Acinetospora crinita occurs in the temperate northeastern Atlantic Ocean and the Mediterranean Sea. It is also considered to be part of a cosmopolitan species complex, being reported from Bermuda, the Caribbean Sea, the Pacific Ocean and elsewhere, and has been described as "enigmatic". Where it does grow, it sometimes consists of fragments of as many as thirty different species intermingled, with the different strains thriving in varying conditions and at different times of year. It forms a more or less complete covering of filamentous algae over the rock, detritus, living animals and sea grasses on the seabed in its habitat; its depth range is 5 to 40 m.

==Biology==
Like other brown algae, Acinetospora crinita uses chlorophyll, fucoxanthin and other pigments to fix carbon dioxide by photosynthesis.

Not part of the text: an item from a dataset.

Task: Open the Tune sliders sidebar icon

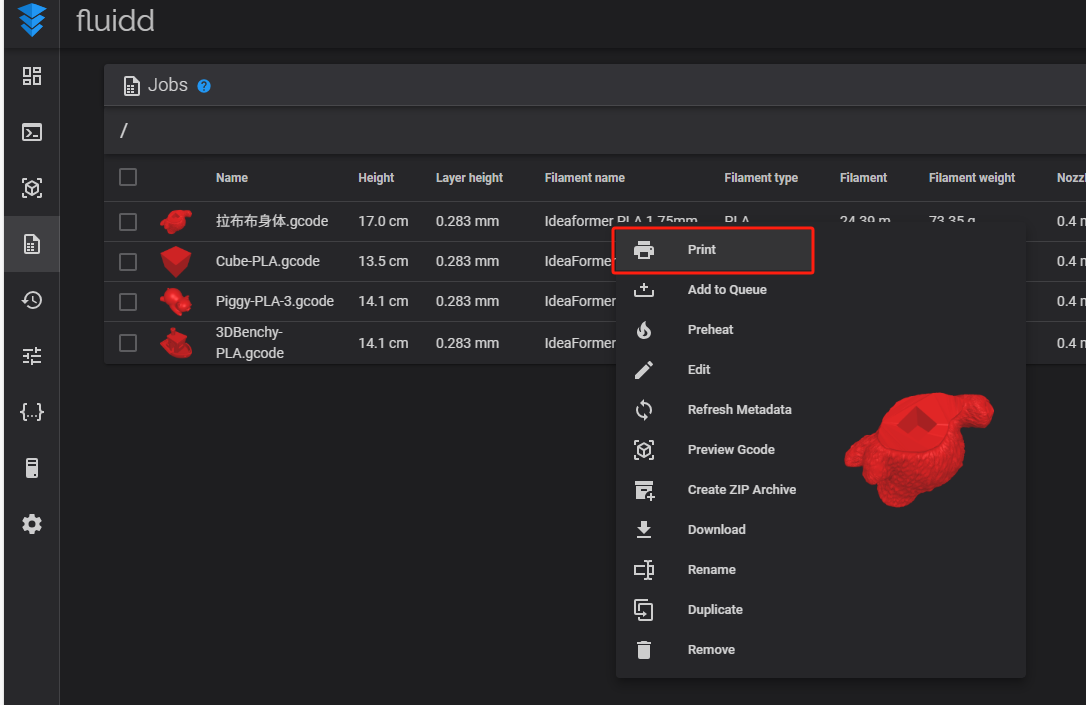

The reproductive system is very complex and has not been fully elucidated; the method used can vary with the region, the time of year and the population concerned. Several stages are involved and at least five reproductive structures have been identified. The sporangia (reproductive organs) are inserted perpendicularly to the filaments. The alga can also reproduce asexually by fragmentation.

Acinetospora crinita and other filamentous algae grow vigorously in spring and summer, covering the seabed and tending to swamp other organisms, reducing their ability to filter feed and sometimes killing them. The algae thrive with warm weather, calm seas and high levels of nutrients in the water. They are eaten by herbivorous fish, but grow at a faster rate than they can be consumed.